TO DO
Write out exactly the line containing "Viewport: 1435px width, 512px height." and all lines that come after it in the listing below, through the very last one.

ENTRIES SUPPLIED
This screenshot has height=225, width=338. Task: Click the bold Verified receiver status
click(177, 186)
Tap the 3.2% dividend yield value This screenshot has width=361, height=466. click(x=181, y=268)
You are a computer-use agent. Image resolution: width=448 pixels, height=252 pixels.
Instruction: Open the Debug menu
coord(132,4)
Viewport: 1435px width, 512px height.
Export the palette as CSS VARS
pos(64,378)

OUTPUT FOR THIS TASK
Viewport: 1435px width, 512px height.
Export the palette as CSS VARS
pos(64,378)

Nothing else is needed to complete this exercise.